German re-trial over asylum seeker bed death

12th January 2011, Comments 0 comments

The re-trial of a German police officer charged with complicity in the death of an asylum seeker from Sierra Leone began Thursday as his family and campaigners held a vigil inside.

A federal court had one year ago thrown out the acquittal in December 2008 of the now 50-year-old defendant, identified only as Andreas S., and ordered a new trial.

Oury Jalloh, also known as Ouri Jallow, died on January 7, 2005 in Dessau police station in eastern Germany after the mattress cover on the bed he was cuffed to in a cell caught fire.

Police said that Jalloh, arrested after two women alleged he had harassed them while drunk and shackled because he was violent, set fire to the mattress cover himself with a cigarette lighter although his hands were restrained.

A subsequent probe found that he died within two minutes of smoke inhalation.

In a ruling that prompted outrage at the time, a regional court cleared the policeman in charge of the station of causing bodily harm with fatal consequences for not acting sooner after a smoke alarm had gone off.

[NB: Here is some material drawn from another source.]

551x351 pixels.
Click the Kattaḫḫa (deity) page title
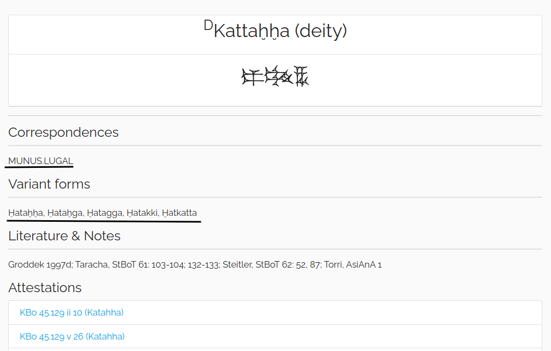(275, 31)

But the federal appeal court ruled last January, on the fifth anniversary of Jalloh's death, that the regional court failed to take into account that the smoke alarm would have sounded as soon as the mattress cover caught fire.

It also said that Andreas S. should have been able to hear Jalloh's screams via the intercom system.

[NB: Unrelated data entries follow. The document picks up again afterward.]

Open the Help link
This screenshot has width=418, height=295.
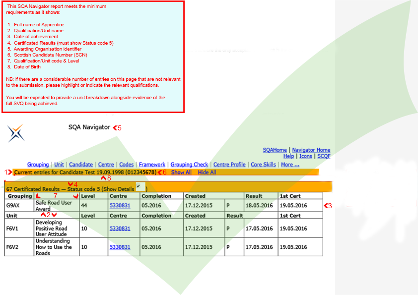(x=288, y=156)
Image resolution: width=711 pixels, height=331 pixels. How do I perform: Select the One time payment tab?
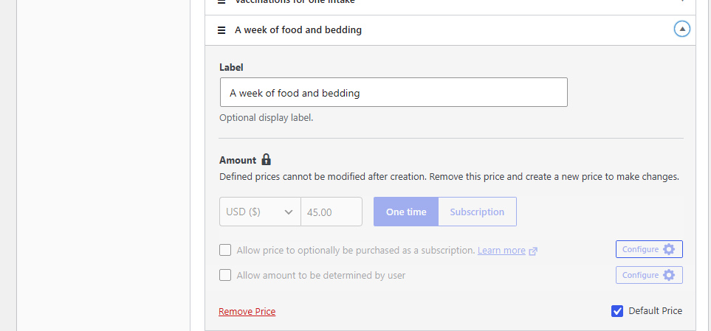(406, 212)
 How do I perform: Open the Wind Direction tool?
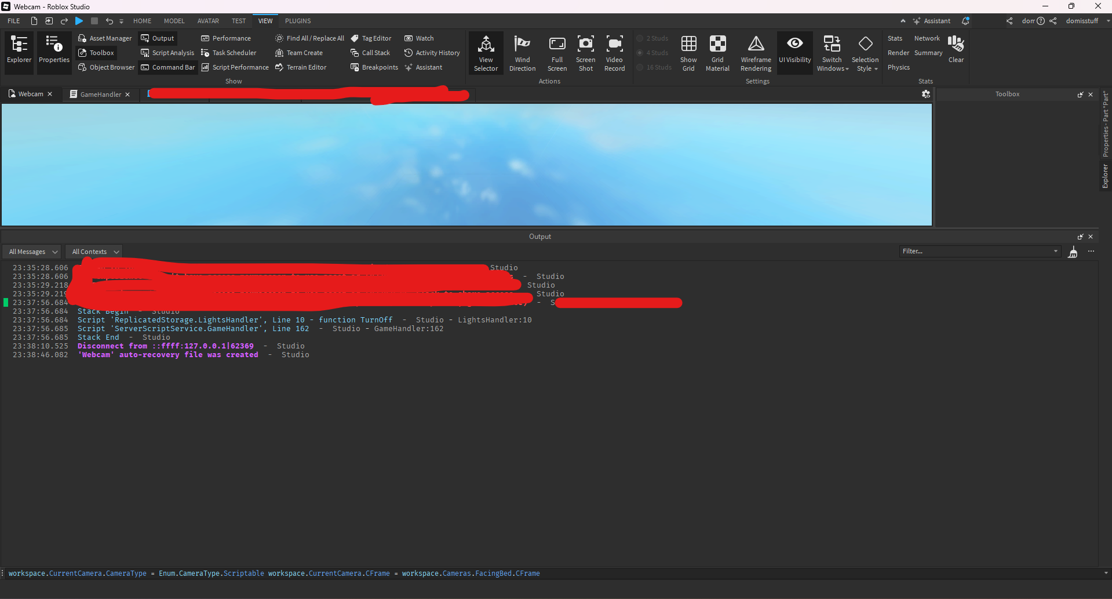[522, 52]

As he read out the charges Wednesday, state prosecutor Christian Preissner said that Andreas S. had switched off the smoke alarm twice while Jalloh was dying in his cell.

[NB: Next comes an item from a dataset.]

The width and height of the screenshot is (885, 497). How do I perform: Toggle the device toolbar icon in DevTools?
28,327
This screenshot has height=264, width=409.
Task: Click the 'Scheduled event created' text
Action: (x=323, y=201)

"He accepted the fact that Oury Jalloh's could be hurt," Preissner said of the defendant.

Andreas S., who declined to address the court Wednesday, issued a statement before the trial in which he said that he was not guilty and was unable to prevent Jalloh's death.

Gabriele Heinecke, a lawyer representing Jalloh's brother and mother, who are co-plaintiffs in the case, demanded a search for truth "without taboos" in the new trial, including an investigation into whether someone else had set the mattress alight.

Meanwhile outside the court, Eddie Bruce-Jones of the Oury Jalloh Independent Commission on Police Brutality and Due Process in Germany, who travelled from London to follow the trial, called on authorities to shed more light on the case.

"The police need to stop stonewalling," he said.